До конца рабочего дня Леха молчал – переделывал отвергнутый боссом проект. Мне тоже было чем заниматься. Мыслей о перекурах не возникало. Ближе к вечеру голову отпустило, гадкий привкус во рту улетучился и организм стал требовать свое – недополученные за день миллиграммы никотина. Решили выпить с Лехой кофе. После чашки растворимого кофе приступы никотинового голодания стали более мучительными. Леха несколько раз вставал со своего рабочего места, делал два шага в сторону курилки, потом что-то вспоминал, хлопал себя по лбу и со словами «Париж, Париж» усаживался перед своим монитором, на котором в качестве заставки красовалось изображение Эйфелевой башни.
Я как мог крепился. В сторону курилки не смотрел и всячески подавлял в себе желание добежать до ближайшего ларька с сигаретами. Когда аргументы против такого похода закончились я встал и громогласно объявил на весь офис, что пойду куплю что-нибудь к чаю:
- Никому ничего не надо? – спрашиваю и начинаю двигаться по направлению к выходу.
- Стой! – Лешка отрывается от монитора и поворачивается на стуле в мою сторону. – Ты куда?
- К чаю чего-нибудь купить. Тебе ничего не надо?
- Надо, - ледяным голосом произносит Леха. – Идем вместе.
- Зачем вместе? Если тебе, что надо я куплю.
- Знаю, Антоха, зачем ты пошел, - шепчет уже в коридоре Леха. – Покурить же хотел за углом пока я не вижу, да?
- Ты за кого меня принимаешь, - изображаю праведный гнев. – Оно мне надо? Да и ты бы учуял. Говорят у курильщиков очень тонкий нюх на это дело.
Лешка сделал вид, что поверил мне, но в офис все же не вернулся. Дошли до ларька. Стоим и на пару сверлим взглядами витрину с сигаретами.
- Что брать будем – печенюшки или батончики? – спрашивает Лешка, а сам пялится на ряд пачек «Winston».
- В смысле «lights» или «super lights»? – моей иронии в голосе он явно не слышит и буквально липнет к витрине с сигаретами. – Может быть, мозг друг другу конопатить не будем и купим вместо печенюшек сигарет? – Леха продолжает оставаться глухим.

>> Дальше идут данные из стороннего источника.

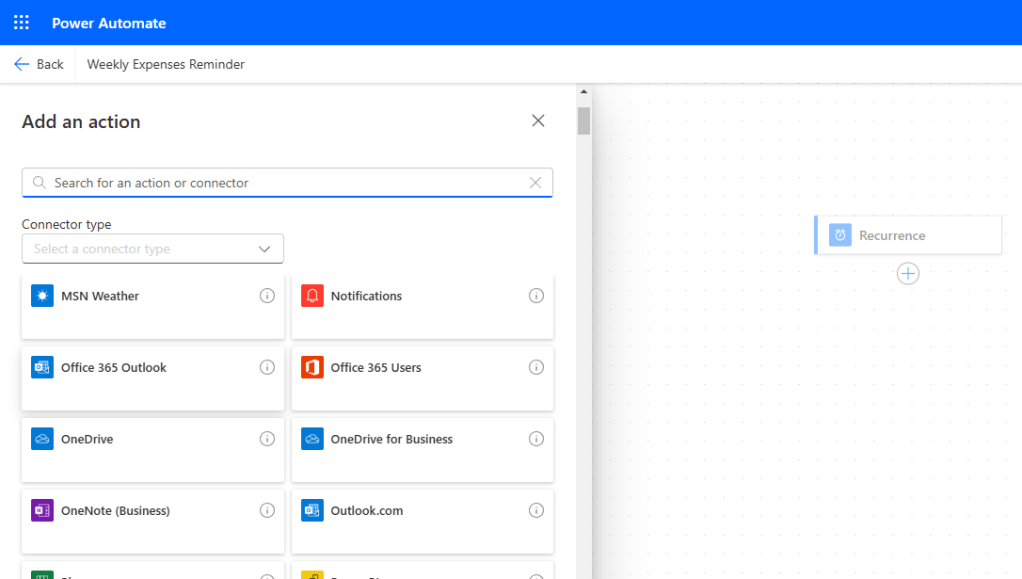Click the Back button
1022x579 pixels.
coord(39,64)
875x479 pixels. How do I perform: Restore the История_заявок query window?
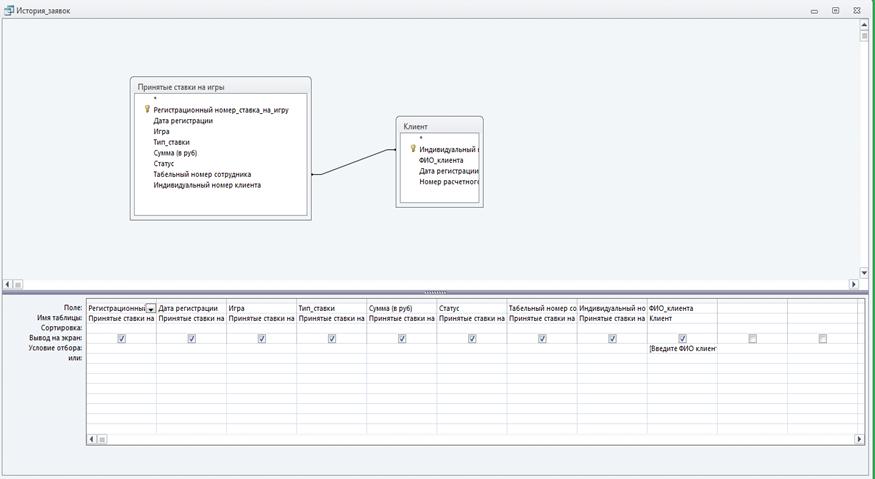tap(836, 10)
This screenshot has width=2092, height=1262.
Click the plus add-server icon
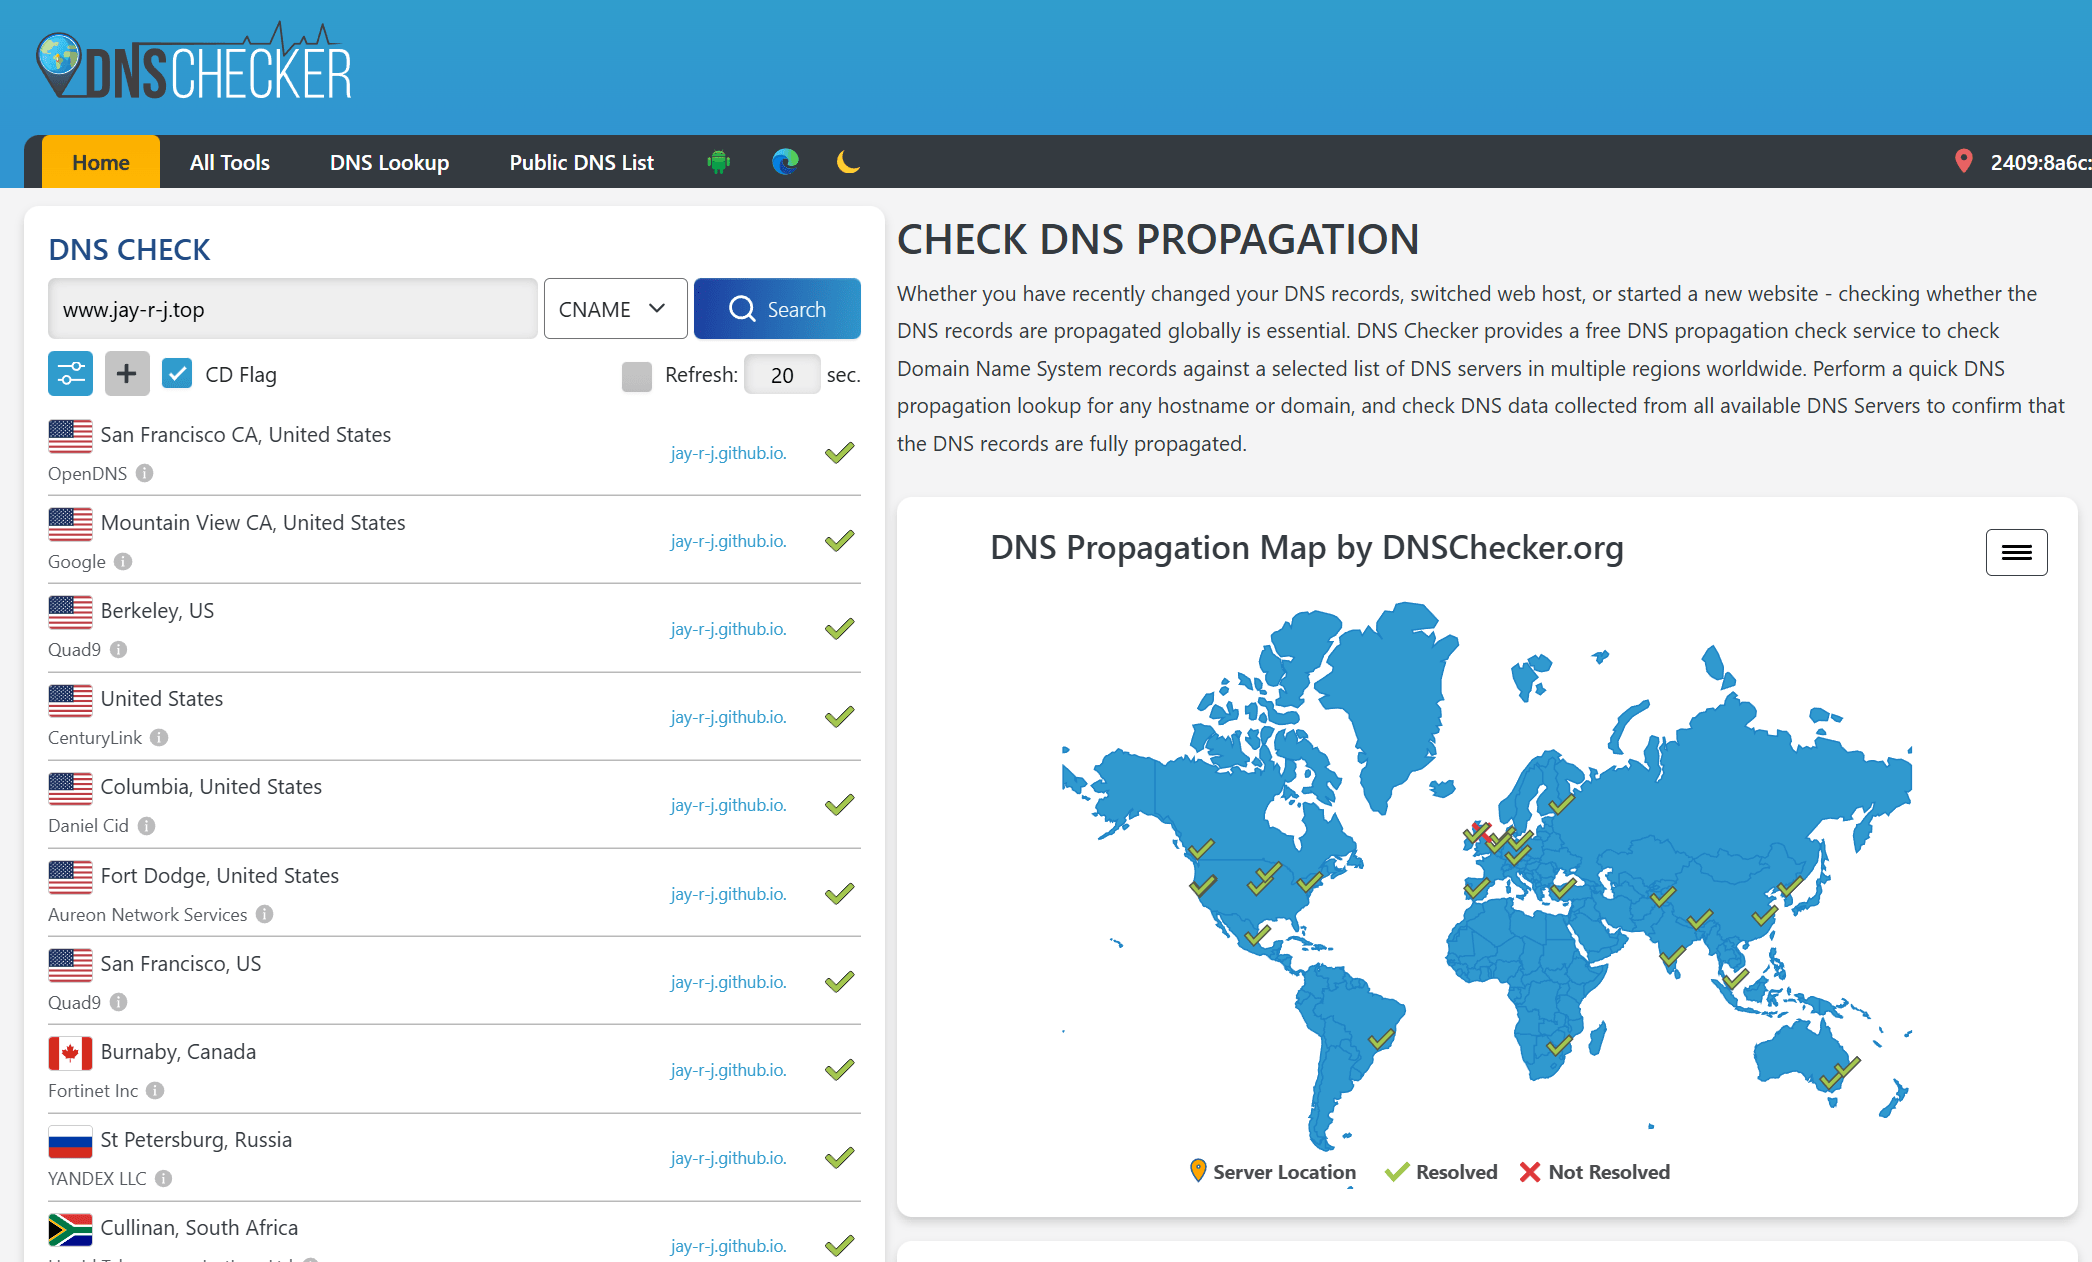tap(126, 374)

Наконец я не выдерживаю и прошу продавщицу:
- Muratti lights, - делаю паузу, смотрю на Леху – ноль внимания, весь в табачной витрине, только уши торчат и протягиваю деньги.
- И пачку синего «Winston’а» еще, пожалуйста, - кричит Лешка.

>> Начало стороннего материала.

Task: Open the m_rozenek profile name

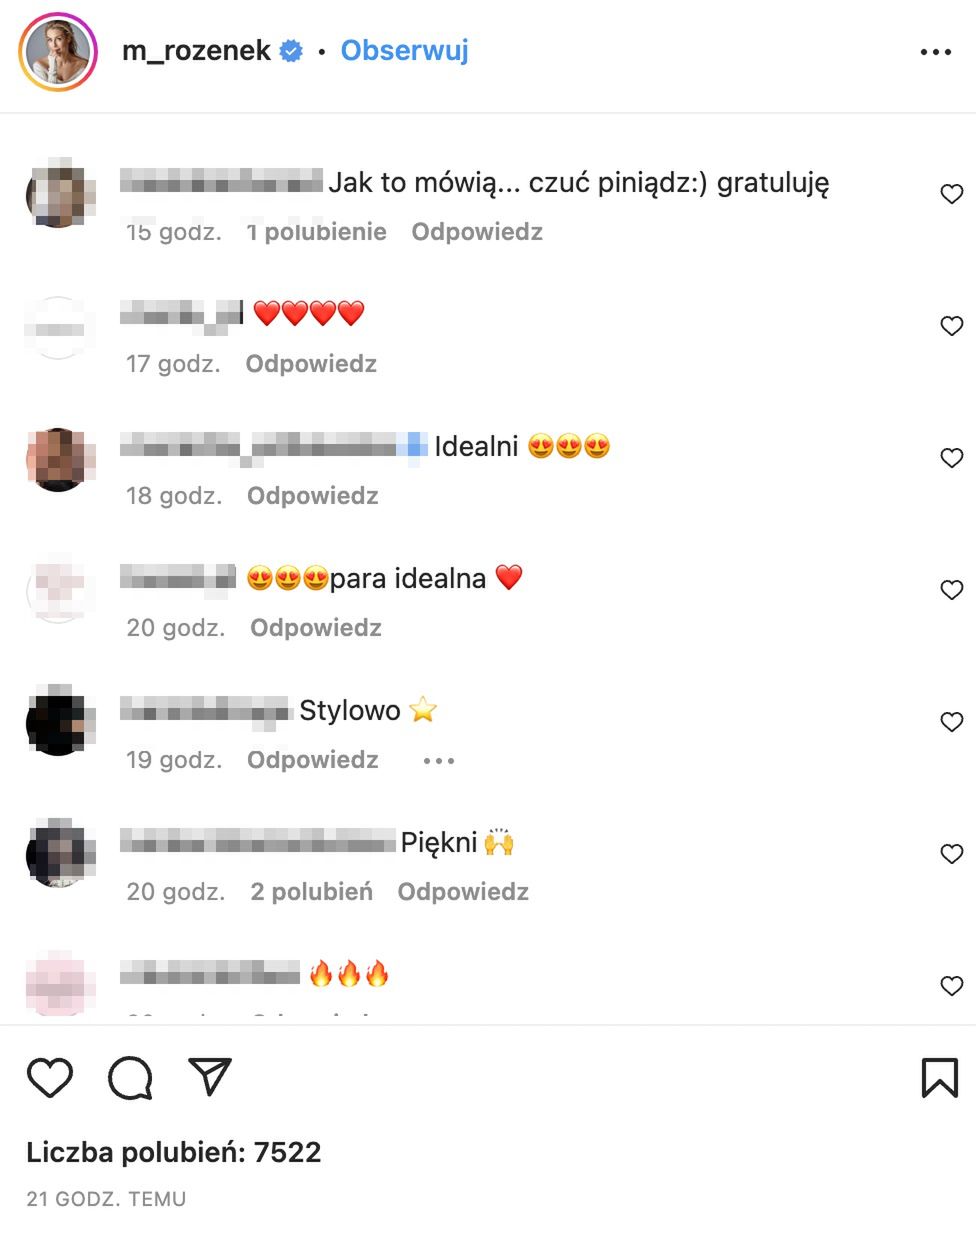Action: click(x=197, y=51)
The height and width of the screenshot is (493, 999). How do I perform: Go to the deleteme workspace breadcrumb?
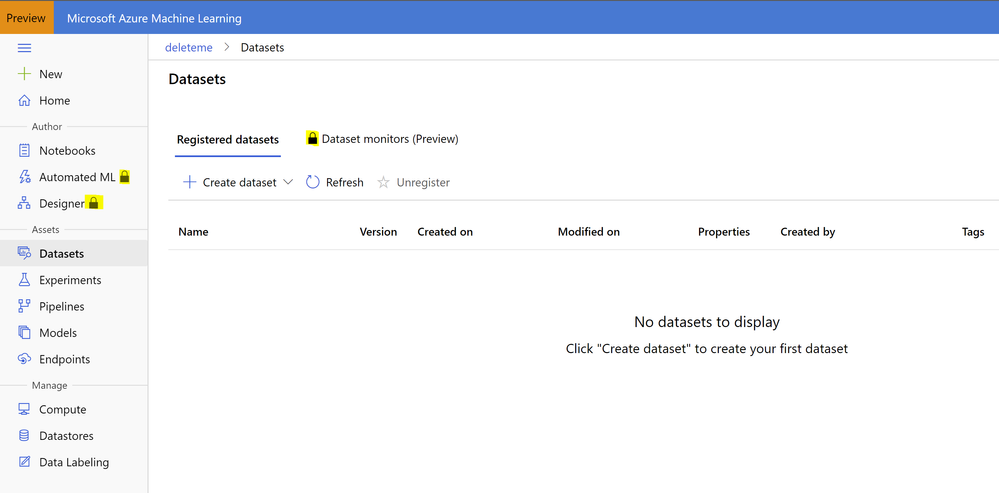pos(188,47)
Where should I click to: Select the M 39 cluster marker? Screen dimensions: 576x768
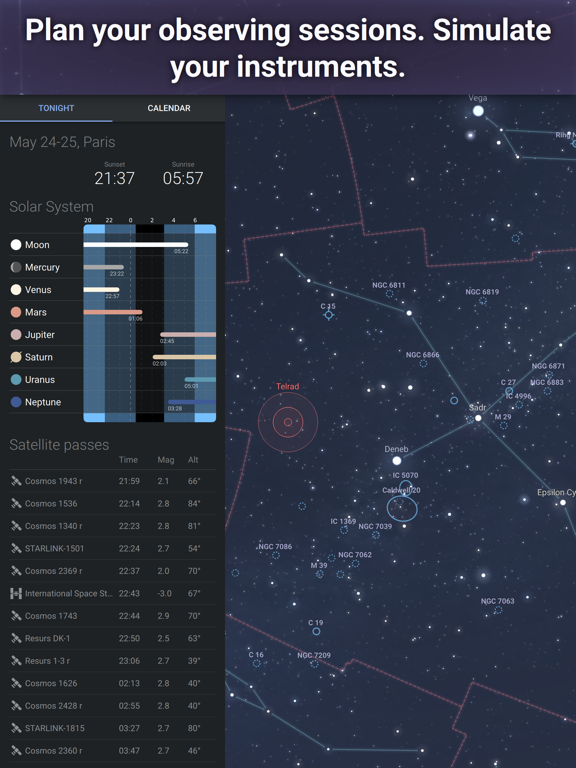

Закуриваем. После первой же затяжки тело становится невесомым. Окружающий мир со всеми улицами, домами, ларьками, толстыми и стройными тетками медленно отчаливает и плывет куда-то вдаль. Откуда-то издалека доносится слабый, почти неслышный, голос Лехи:
- Антоха, ты тоже кайф словил?
- Плакал наш Париж, Леха, - говорю я вместо ответа.
- Да иди он этот Париж со всей Европой в… - я уже ничего слышу. Сознание укутывается плотной и сладкой завесой, через которую ничего не видно и не слышно.